Stored data

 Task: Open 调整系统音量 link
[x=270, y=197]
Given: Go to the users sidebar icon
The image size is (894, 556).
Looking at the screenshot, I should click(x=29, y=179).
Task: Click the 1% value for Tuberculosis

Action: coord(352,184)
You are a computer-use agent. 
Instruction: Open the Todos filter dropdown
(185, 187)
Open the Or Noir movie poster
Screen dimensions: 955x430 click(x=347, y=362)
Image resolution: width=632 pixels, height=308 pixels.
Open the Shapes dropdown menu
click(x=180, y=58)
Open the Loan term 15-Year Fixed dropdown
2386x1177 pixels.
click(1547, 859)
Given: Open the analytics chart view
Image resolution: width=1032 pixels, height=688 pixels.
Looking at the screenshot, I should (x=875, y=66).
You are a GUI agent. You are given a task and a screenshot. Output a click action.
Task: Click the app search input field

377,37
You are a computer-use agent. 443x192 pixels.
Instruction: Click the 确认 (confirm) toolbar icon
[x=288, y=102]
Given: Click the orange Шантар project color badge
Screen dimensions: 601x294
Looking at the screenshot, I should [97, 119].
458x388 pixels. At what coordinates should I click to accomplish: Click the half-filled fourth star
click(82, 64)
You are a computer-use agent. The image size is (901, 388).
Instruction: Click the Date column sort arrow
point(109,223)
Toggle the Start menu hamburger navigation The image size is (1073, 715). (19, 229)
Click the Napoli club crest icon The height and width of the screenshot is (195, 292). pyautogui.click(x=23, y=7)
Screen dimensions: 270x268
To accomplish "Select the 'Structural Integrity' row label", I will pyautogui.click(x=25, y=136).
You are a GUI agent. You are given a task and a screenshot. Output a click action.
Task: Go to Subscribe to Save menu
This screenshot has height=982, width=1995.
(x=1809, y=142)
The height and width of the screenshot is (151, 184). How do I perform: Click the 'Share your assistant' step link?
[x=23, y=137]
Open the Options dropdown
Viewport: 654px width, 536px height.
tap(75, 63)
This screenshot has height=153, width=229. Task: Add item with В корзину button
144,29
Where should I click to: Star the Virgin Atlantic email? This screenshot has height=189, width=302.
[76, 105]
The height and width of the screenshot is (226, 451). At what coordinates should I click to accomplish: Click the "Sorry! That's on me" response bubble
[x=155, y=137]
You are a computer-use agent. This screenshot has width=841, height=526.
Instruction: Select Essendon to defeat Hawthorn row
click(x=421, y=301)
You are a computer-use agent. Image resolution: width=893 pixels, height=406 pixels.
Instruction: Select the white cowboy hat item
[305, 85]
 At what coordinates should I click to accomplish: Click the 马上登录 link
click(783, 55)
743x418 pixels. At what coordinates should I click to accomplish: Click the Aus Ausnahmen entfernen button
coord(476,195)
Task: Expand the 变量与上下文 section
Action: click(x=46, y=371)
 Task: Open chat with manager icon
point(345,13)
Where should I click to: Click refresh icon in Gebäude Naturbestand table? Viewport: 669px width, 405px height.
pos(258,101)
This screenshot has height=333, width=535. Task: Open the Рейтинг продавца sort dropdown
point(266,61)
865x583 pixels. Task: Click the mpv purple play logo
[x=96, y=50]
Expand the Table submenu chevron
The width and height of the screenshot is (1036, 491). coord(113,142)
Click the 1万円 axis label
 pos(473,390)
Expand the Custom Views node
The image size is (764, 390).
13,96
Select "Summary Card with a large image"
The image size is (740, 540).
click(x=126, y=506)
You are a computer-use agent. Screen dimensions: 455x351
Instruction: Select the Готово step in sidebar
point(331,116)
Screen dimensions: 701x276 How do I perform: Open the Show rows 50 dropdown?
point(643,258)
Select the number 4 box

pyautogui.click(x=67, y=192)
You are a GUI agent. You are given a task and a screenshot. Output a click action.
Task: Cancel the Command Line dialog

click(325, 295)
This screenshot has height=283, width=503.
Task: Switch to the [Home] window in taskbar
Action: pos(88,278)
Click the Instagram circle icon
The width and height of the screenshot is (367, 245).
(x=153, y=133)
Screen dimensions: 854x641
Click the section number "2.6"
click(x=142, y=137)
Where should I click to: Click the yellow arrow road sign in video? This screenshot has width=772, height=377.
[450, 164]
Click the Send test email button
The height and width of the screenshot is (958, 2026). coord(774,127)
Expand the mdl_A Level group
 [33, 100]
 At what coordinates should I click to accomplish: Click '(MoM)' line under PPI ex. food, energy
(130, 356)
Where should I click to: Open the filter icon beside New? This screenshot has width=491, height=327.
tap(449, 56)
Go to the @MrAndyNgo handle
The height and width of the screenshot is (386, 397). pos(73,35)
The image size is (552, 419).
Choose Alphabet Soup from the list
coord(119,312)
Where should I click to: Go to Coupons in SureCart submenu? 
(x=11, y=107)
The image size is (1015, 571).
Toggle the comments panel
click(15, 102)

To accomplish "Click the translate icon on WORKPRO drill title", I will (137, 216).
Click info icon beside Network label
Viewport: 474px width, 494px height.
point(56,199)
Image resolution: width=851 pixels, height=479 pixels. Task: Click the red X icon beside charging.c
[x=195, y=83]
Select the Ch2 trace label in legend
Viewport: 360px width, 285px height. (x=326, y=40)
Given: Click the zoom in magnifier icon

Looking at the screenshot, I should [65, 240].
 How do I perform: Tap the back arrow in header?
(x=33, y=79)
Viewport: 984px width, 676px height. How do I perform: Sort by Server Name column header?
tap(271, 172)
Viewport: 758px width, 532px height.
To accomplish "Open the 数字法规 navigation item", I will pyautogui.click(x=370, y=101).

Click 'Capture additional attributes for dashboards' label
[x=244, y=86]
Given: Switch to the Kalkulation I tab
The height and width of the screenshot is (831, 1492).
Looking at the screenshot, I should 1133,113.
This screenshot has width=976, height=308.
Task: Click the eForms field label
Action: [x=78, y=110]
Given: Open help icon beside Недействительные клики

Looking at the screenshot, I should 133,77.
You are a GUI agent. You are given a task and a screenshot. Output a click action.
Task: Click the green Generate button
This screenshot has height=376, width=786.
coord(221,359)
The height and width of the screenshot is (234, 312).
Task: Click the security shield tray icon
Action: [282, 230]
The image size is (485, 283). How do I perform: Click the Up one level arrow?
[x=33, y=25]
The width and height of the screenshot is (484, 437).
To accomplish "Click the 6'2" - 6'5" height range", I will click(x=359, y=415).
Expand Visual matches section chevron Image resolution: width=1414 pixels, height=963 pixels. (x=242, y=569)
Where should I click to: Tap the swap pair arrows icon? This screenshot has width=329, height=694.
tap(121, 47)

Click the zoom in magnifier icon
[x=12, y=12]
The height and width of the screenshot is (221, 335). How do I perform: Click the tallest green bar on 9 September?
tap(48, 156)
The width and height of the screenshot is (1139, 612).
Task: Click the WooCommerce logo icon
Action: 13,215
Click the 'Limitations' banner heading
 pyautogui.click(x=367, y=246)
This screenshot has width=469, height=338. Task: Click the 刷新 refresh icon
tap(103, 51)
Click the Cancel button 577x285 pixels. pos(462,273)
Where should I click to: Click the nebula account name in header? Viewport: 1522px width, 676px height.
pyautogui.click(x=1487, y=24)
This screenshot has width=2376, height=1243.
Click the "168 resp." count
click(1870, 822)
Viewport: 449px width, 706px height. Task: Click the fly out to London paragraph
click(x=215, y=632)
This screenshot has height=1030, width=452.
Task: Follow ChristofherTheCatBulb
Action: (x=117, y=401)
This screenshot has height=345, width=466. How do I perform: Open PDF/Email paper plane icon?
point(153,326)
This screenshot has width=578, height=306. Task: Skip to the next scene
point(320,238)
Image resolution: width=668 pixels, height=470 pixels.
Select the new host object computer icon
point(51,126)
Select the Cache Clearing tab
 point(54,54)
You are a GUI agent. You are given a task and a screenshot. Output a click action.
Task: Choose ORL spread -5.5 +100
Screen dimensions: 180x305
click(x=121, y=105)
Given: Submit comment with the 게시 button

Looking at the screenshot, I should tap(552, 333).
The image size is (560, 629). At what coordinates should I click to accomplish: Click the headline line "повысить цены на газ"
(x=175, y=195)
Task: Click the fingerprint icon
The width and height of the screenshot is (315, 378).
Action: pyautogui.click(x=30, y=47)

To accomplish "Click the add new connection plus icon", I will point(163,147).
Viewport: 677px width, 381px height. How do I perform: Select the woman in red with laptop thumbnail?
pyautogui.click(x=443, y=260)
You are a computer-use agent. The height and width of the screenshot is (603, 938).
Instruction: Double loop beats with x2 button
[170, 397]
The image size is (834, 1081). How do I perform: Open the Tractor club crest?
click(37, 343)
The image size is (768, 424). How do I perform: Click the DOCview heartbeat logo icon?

### THE REQUEST
Repeat the lines from the line with "865x583 pixels. Task: Click" to the line with "click(x=142, y=137)", without changing anything.

### SOLVED PROBLEM
865x583 pixels. Task: Click the mpv purple play logo
[x=96, y=50]
Expand the Table submenu chevron
The width and height of the screenshot is (1036, 491). coord(113,142)
Click the 1万円 axis label
 pos(473,390)
Expand the Custom Views node
The image size is (764, 390).
13,96
Select "Summary Card with a large image"
The image size is (740, 540).
click(x=126, y=506)
You are a computer-use agent. Screen dimensions: 455x351
Instruction: Select the Готово step in sidebar
point(331,116)
Screen dimensions: 701x276 How do I perform: Open the Show rows 50 dropdown?
point(643,258)
Select the number 4 box

pyautogui.click(x=67, y=192)
You are a GUI agent. You are given a task and a screenshot. Output a click action.
Task: Cancel the Command Line dialog

click(325, 295)
This screenshot has height=283, width=503.
Task: Switch to the [Home] window in taskbar
Action: pos(88,278)
Click the Instagram circle icon
The width and height of the screenshot is (367, 245).
(x=153, y=133)
Screen dimensions: 854x641
Click the section number "2.6"
click(x=142, y=137)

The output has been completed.